Haven’t you noticed that when economic news, whether it’s related to the European meltdown or evening this morning’s JP Morgan revelation, gold and silver sell-off when presumably they should be rallying? Folks, this is the dirty work of the Plunge Protection Team acting through JP Morgan (and possibly others). It’s counter-intuitive. By attempting to knock down price by hitting the bids on the phony paper market (futures market), they are distracting attention away from what is rightfully one of only safe places for you money – gold and silver. Physical assets, folks! That’s the answer. When the financial system melts down again (and it will) think about where you want to keep your hard-earned savings. Do you trust the banks (like JP Morgan) who are basically speculators and traders and whose very existence depends on the Federal Reserve’s “printing press”? Do you trust brokerage firms like MF Global in the futures business or even household names in the stock brokerage business to be there when you need to withdraw your investment dollars? These are the questions you have to ask. What we’ve learned from the financial meltdown in 2008-2009 is there is no truly safe asset, but I feel a lot better holding a physical asset such as gold, silver, real estate (land), farmland or even your home over keeping assets in the slimy hands of Wall Street.

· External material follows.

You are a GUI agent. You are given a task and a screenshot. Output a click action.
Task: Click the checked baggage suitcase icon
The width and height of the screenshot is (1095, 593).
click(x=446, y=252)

My recommendation is to keep your assets (including currencies) clearly diversified among firms, among locations both domestic and foreign and category. Trust no one for more than you afford to lose. These are treacherous times even though the news is often manipulated or not reported to present just the opposite picture.

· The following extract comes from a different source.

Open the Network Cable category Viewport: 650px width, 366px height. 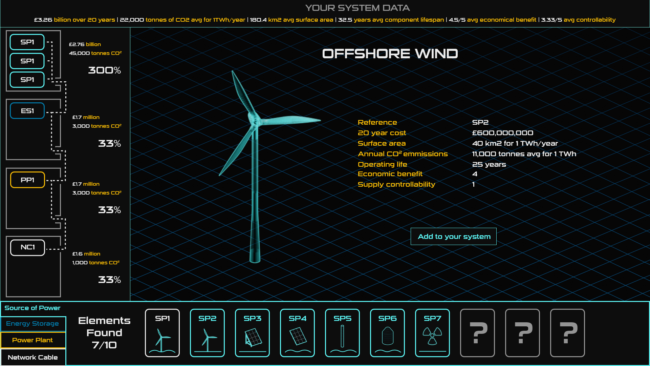(x=33, y=357)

Meanwhile, gold and silver remain in a correction. I have been steadfast in my BUY signal even though I recognize the ‘powers that be’ may be temporarily successful in driving down prices. Why? Because they will lose big time and because ultimately surprises will be to the upside. The next big target (support) area is the December 29 low at 1521.80 in Gold and 26.08 in Silver. With the mining shares showing some decent upside action here, let’s see if the physical metals will chime in as well. Keep in mind a ‘May’ bounce may be nothing more than a ‘May’ bounce within the context of the bigger near term corrective cycle. New lows in gold (under 1521.80) will clearly generate further selling. I presume this is what Bernanke and his cohorts are hoping for. But, their strategy is two-pronged. Though they may drive it lower, they are also seeking to enlarge their holdings at lower prices. This, I believe, is one of the reasons China has temporarily played along with the PPT’s suppression scheme. Where could we be headed? Such a move could place gold anywhere from 1400 down to 1275. Not the best of outcomes, but one we psychologically have to be prepared for. On the positive front, should we cross back above 1792.40, I think the chances of then see new highs increases immensely with potential to first the 2200-2300 range.



Despite the risk of higher interest rates down the road, I believe the perceived flight to safety will be the prevailing motivator over the near-term. Long-term, bonds are dangerous, so I only see them as a near-term positive.